I noticed his eyes flick back to Andrew and his son before he finished his statement. "For some unexplainable reason it feels like I owe it to him to go and talk. And maybe it will help me out, answer some of my questions, but I just wanted to let you know." With that he pushed himself backwards into a standing position and turned to walk away.

I watched him begin to walk for maybe five seconds before I called out. "Jess!" he turned slowly around, hands pushed in his pockets, shoulders hunched sullenly.

I drew a shallow breath before I continued "When you're finished with your dad, if you want to talk or something . . . you know where to find me." I said haltingly and I watched as he nodded shortly, he veiled it well but I thought I saw a look of relief flit across his face before he turned and walked away

I watched him walk for a while, his back straightening with every step, like he was preparing himself for something. Composing his attitude and his face to be completely submissive, no matter what was said to him in the next few hours.

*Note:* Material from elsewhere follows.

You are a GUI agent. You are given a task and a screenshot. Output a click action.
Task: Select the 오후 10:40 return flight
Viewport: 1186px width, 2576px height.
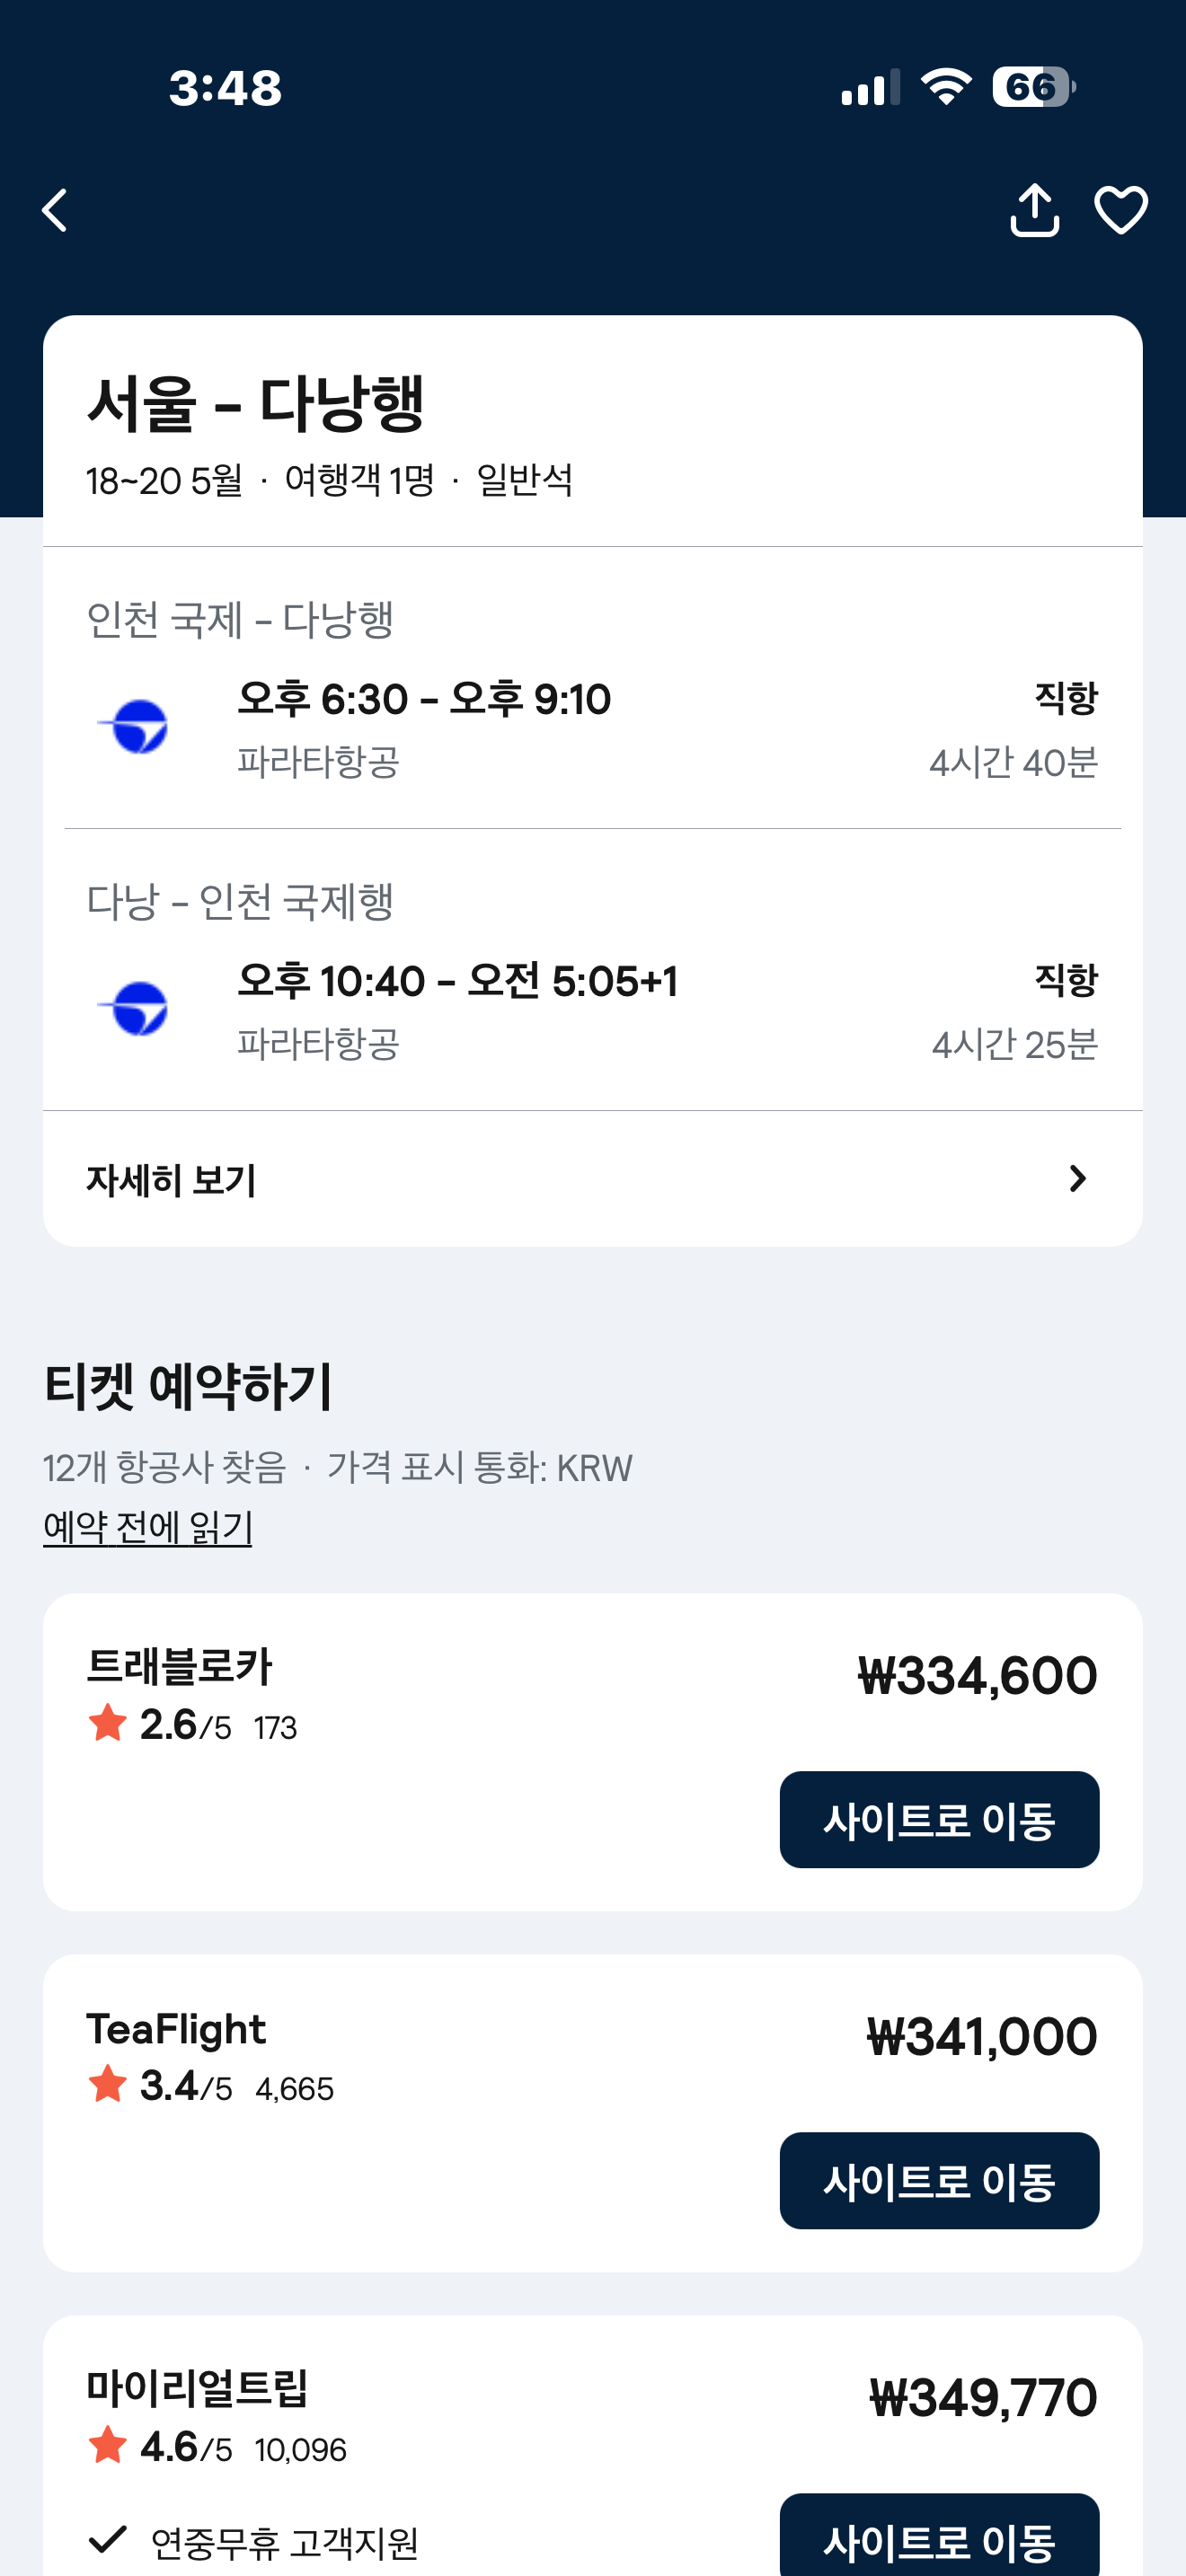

He had long since disappeared before I detached my gaze from the spot where I had last seen him, before he made his way through the slew of construction workers who were erecting a stage behind the gazebo. The 'Lazy Hazy Crazy Days Of Summer' singers had apparently been such a success that Taylor had booked them to come back for this summer's festival. This time though, the festival was to be held in June, leaving poor Taylor to figure out what to do this year in order to fill September.

I then smiled slightly as I saw Sookie and Jackson walking arm in arm down Peach toward Luke's, they were only days away from celebrating their one year anniversary.

I was about to follow them into the diner when I paused for a second, Sookie and Jackson's one year anniversary wasn't the only anniversary that day. I remembered the wedding, it was the day that my life became a complete kaleidoscope, the day Jess and I had our first kiss. At the memory of this I expected to feel a smile tugging on the corners of my lips like it did every other time I thought of that kiss, but this time it didn't come.

It would have except for the feeling in my stomach, I can't explain it really, I just knew that this day was going to be just like that one. It was going to completely change everything, for better or worse I didn't know, and that made me uneasy.

I noticed then that I was standing with my hand on the doorknob to Luke's poised to open the door, and there were two of the five baby wielding J-Crew families waiting behind me to get in. So instead of keeping them waiting I pushed the door inward and stepped aside for them to enter, waiting until they had all gotten inside to close it behind them and turn toward home. I really needed some alone time to clear my head and stop thinking about all of this, and I wasn't going to find it in the very diner where just hours ago the whole fiasco had unfolded.